A Tyrone police officer walks behind a department store and finds a drunk trying to break in. The officer shouts for the man to stop and show his hands, and he responds by dropping a knife to the ground, or coming at the officer with the weapon, or coming from behind a dumpster with a gun drawn.

Any of these scenarios would require a split-second decision that could mean life or death. Fortunately, in this case they all took place Friday morning in the safety of a darkened room in a trailer with the perpetrator only an image on a large video screen.

Officers from area police departments visited Fayetteville last week to utilize a unique training facility operated by the Toccoa Police Department. A $200,000 computerized mobile shooting simulator provides officers with literally hundreds of possible situations to test their reflexes and decision making in one of the most state-of-the-art interactive videos anywhere.

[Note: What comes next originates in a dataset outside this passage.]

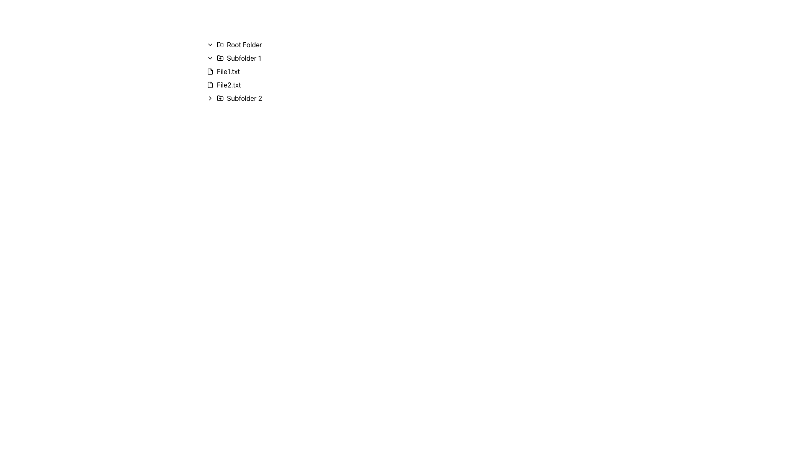 The height and width of the screenshot is (452, 804). I want to click on the second file icon representing 'File2.txt' under 'Subfolder 1', so click(210, 85).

As the Tyrone officer mentioned above took her turn in the approximately 400-sq. ft. carpeted room with the floor-to-ceiling video screen, Toccoa's Lt. Butch Newkirk, a 22-year police veteran, was at the controls of the sophisticated computer in the next room. Developed by a Los Angeles police officer, it recreates nearly 100 incident scenarios with five possible ways for each one to turn out, depending on the officer's reaction.

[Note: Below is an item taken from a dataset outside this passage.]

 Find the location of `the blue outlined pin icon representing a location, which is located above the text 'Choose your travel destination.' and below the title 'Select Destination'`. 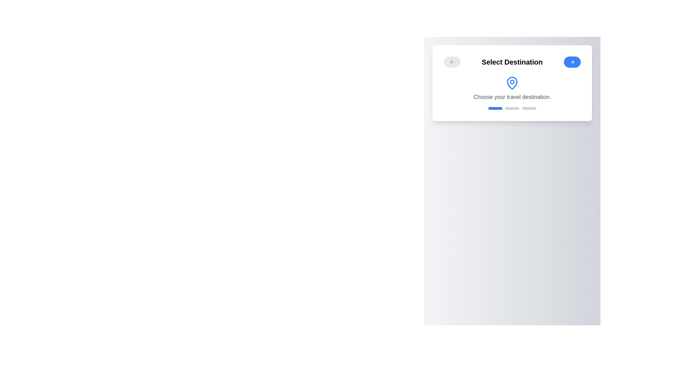

the blue outlined pin icon representing a location, which is located above the text 'Choose your travel destination.' and below the title 'Select Destination' is located at coordinates (512, 82).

With the click of a key, Newkirk can direct the villains on screen; for instance, a group of men exiting a bank, coming out with guns blazing or their hands up. A group of punks loitering in a parking lot can fire at the officer or simply get in their car and drive off.

The officers in training use special weapons that shoot a laser at the screen so the computer can identify its trajectory and whether it hits the target. Shell casings are discharged just as when firing real bullets on the street.

The computer, though, is unique in that it can shoot back. A small barrel above the screen can zero in on an officer who is not properly taking cover behind one of the two carpeted barriers provided and fire a round plastic projectile at an exposed knee or arm. Newkirk says he never aims for the head or the chest, but these babies are felt no matter where they hit.

The computer is even smart enough that two officers can participate in the same exercise and it will know which officer shoots which bad guy.

Newkirk said the mobile training unit, one of only 12 in existence, is in constant demand around Georgia and outside the state as well. It is an extension of a large training facility in Toccoa that regularly trains SWAT teams and other officers in a variety of police courses.

All 39 officers of the Fayetteville Police Department visited the training facility over the course of two days, according to Lt. Tom Kirkbride. In addition to Tyrone, the cities of Palmetto and Senoia sent their officers there as well.